Ia memaparkan bahwa terdapat kebiasaan pola makan baru yang coba diperkenalkan yaitu mengonsumsi beragam makanan yang mengandung gizi seimbang, memperhatikan konsumsi GGL (gula, garam, lemak), mengatur jadwal makan besar dan snack, dan tidak lupa memerhatikan keamanan pangan.

Nuri juga menyampaikan lima kunci keamanan pangan yang harus diterapkan masyarakat sesuai standar WHO dan BPOM di Indonesia, di mana yang pertama, mencuci tangan dan peralatan masak sebelum mengolah makanan.

Kedua, memisahkan peralatan memasak seperti pisau dan talenan dan wadah untuk pangan mentah dan matang. Ketiga, memasak dengan benar dan matang.
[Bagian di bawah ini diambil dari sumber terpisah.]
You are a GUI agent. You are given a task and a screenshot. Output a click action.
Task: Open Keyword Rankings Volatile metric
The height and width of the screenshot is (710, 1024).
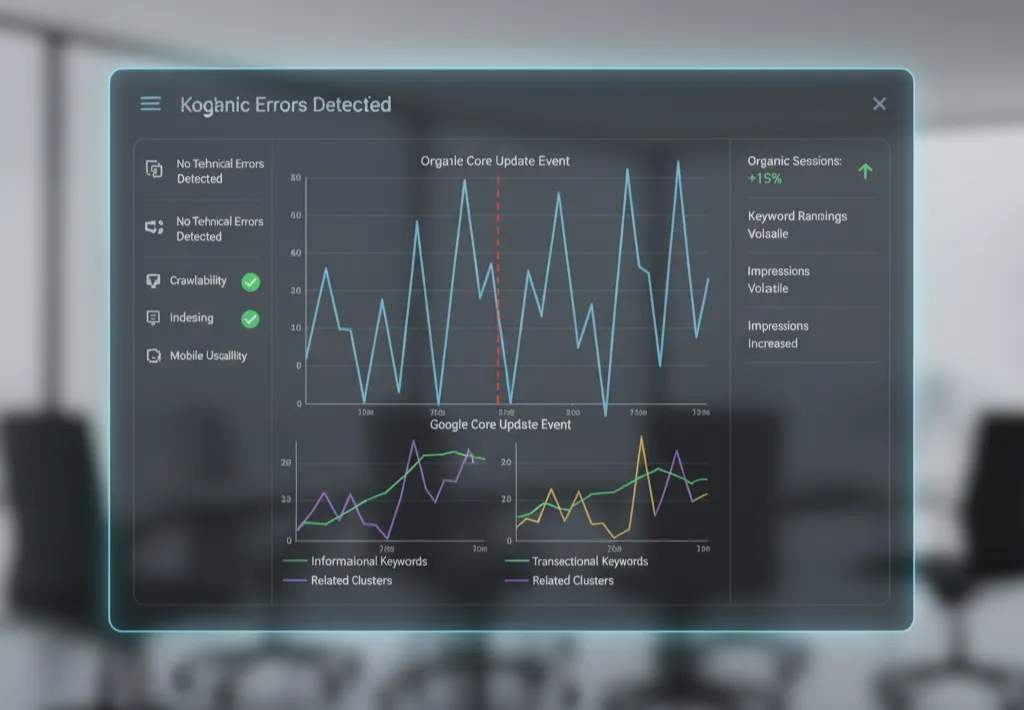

Keempat, menyimpan makanan sesuai dengan suhu aman yang dianjurkan. Terakhir, selalu menggunakan air dan bahan makanan yang aman, yang bebas dari cemaran fisik, biologis, kimia berbahaya (pestisida, herbisida), dan menggunakan air jernih yang tidak berbau dan berasa.

Diminati konsumen

Sejumlah institusi seperti Kementerian Kelautan dan Perikanan mengungkapkan sejumlah kiat agar pangan olahan komoditas perikanan dapat semakin diminati konsumen sehingga juga memperbesar potensi agar produk tersebut semakin laris di tengah masyarakat.

Kepala Badan Riset dan SDM KKP Sjarief Widjaja menyatakan hal utama yang harus diperhatikan tentu saja adalah memiliki cita rasa tinggi serta agar konsumen memiliki pilihan diharapkan dapat dibuat dalam berbagai varian rasa.

Baca juga: Pemerintah persiapkan lumbung pangan di Kalteng ditanam Oktober

Kemudian,  menurut dia, hal yang penting dilakukan adalah pemilihan bahan baku yang harus benar-benar segar, serta proses pembuatan yang benar dan menggunakan peralatan yang bersih dan higienis.

Selain itu, ia juga menekankan pada pengemasan, yaitu sebelum menjual produk olahan jadi, pelaku usaha harus memastikan bahwa produknya telah dikemas dengan baik.

Pada kemasan, lanjutnya, diharapkan menambahkan informasi cara memasak atau menggunakannya, kandungan nutrisinya, cara menyimpan, label SNI, izin edar BPOM, Dinas Kesehatan, dan Dinas Perdagangan.

Sjarief juga mengingatkan pentingnya daya tahan produk agar produk diolah dan dikemas dengan standar tertentu agar dapat bertahan lama saat disimpan di kulkas meskipun tanpa bahan pengawet buatan.

Sementara itu, Anggota Komisi IV DPR Ema Umiyyatul Chusna menginginkan berbagai Badan Karantina yang ada di sejumlah kementerian untuk dapat memperkuat pengawasan produk pangan impor dengan meningkatkan kewaspadaan sejak dini.

"Kami meminta Badan Karantina bekerja secara maksimal melakukan pengawasan, memastikan bahwa produk-produk impor yang masuk sudah berizin dan mempunyai sertifikat jaminan mutu," kata Ema Umiyyatul Chusna.

Politisi Fraksi Partai Persatuan Pembangunan (PPP) itu mengingatkan bahwa Badan Karantina merupakan garda terdepan yang mengatur keluar masuknya produk dari dalam dan luar negeri, sekaligus benteng utama terhadap gempuran produk-produk asing.

Ema menekankan pula pentingnya pengawasan barang impor juga perlu dilakukan terhadap produk-produk luar negeri yang dilakukan melalui transaksi e-commerce.

Dengan fokus untuk meningkatkan kinerja logistik, regulasi yang tepat, proses pengolahan pangan yang baik dan benar, maka kualitas komoditas pangan juga dipastikan dapat betul-betul terjaga di tengah pandemi.